Beyond Proximity: The Morphological Question
Planning practice has long measured public open space accessibility through per capita area or walking distance thresholds. The WHO's 9m² guideline, the 15-minute city model. Both approaches are an improvement on what came before. Neither is enough. Consider two residents living equally close to a park: one steps out of a well-connected street and arrives in minutes; the other faces an oversized block, a fast arterial road, and a detour that makes the same distance feel entirely different. The obstacle is not proximity. It is the urban form and streetscape conditions between the door and the destination.
Urban form can make the far feel near, and the near feel unreachable. A compact, permeable fabric amplifies the accessibility potential of existing public open spaces; a fragmented, impermeable one diminishes it, leaving spaces underutilised even where they exist in abundance. And then there is perception: how residents actually experience these conditions shapes whether they use public open spaces at all, often diverging significantly from what spatial analysis alone would predict. Measuring this gap, and understanding what drives it, is the core of this project.

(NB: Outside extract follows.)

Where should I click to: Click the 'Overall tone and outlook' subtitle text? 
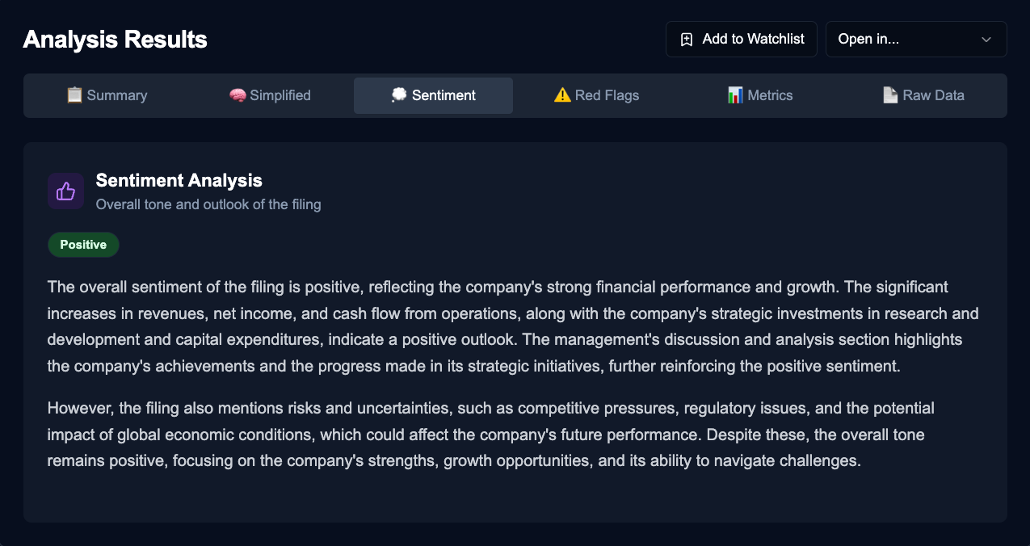coord(208,204)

The Method: Morphometrics, Machine Learning and Perception in Dialogue
The analytical backbone of the project is urban morphometrics: quantifying how buildings, streets and spatial patterns vary across Ankara's different neighbourhoods, then using spatial data analysis and clustering methods to build a taxonomy of urban form types and their corresponding public open space accessibility conditions. This produces a systematic picture of which morphological configurations facilitate access and which obstruct it.
The perceptive dimension is approached through two complementary methods. Computer vision applied to street-level imagery analyses streetscape qualities, walkability cues and perceived safety conditions across the city at scale. This is paired with in-depth resident interviews, where people walk from their homes to nearby public open spaces and narrate what they encounter. Together, these two arcs connect what the data measures with what people actually feel, and identifying where they align or diverge is where the research's most actionable findings are expected to emerge.

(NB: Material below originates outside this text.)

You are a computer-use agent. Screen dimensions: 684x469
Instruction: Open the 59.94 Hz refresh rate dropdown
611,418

Toward POS-Oriented Retrofitting Strategies
The research is ultimately aimed at producing something practically useful: a diagnostic framework that identifies where public open space accessibility works and where it breaks down, and why. Not every underserved neighbourhood needs a new park. Sometimes the existing infrastructure is adequate but the surrounding urban form prevents people from reaching it. Sometimes a modest intervention in street connectivity or streetscape quality would do more than any new green investment. The framework is designed to tell these cases apart.
This means working in close collaboration with local policymakers and planners in Ankara, translating findings into actionable strategies for prioritising new public open space investments and, equally importantly, for amplifying the influence of what already exists. The method is designed to be replicable, requiring minimal data inputs, so that other rapidly developing cities facing similar pressures can apply the same diagnostic logic to their own contexts.
Anticipated Outputs
Beyond the usual academic outputs, a morphology-based policy framework is aimed at guiding local authorities in Ankara on where and how to intervene, grounded in spatial evidence rather than generic standards. All data, classification methods and equity maps will be made publicly available as a contribution to open science.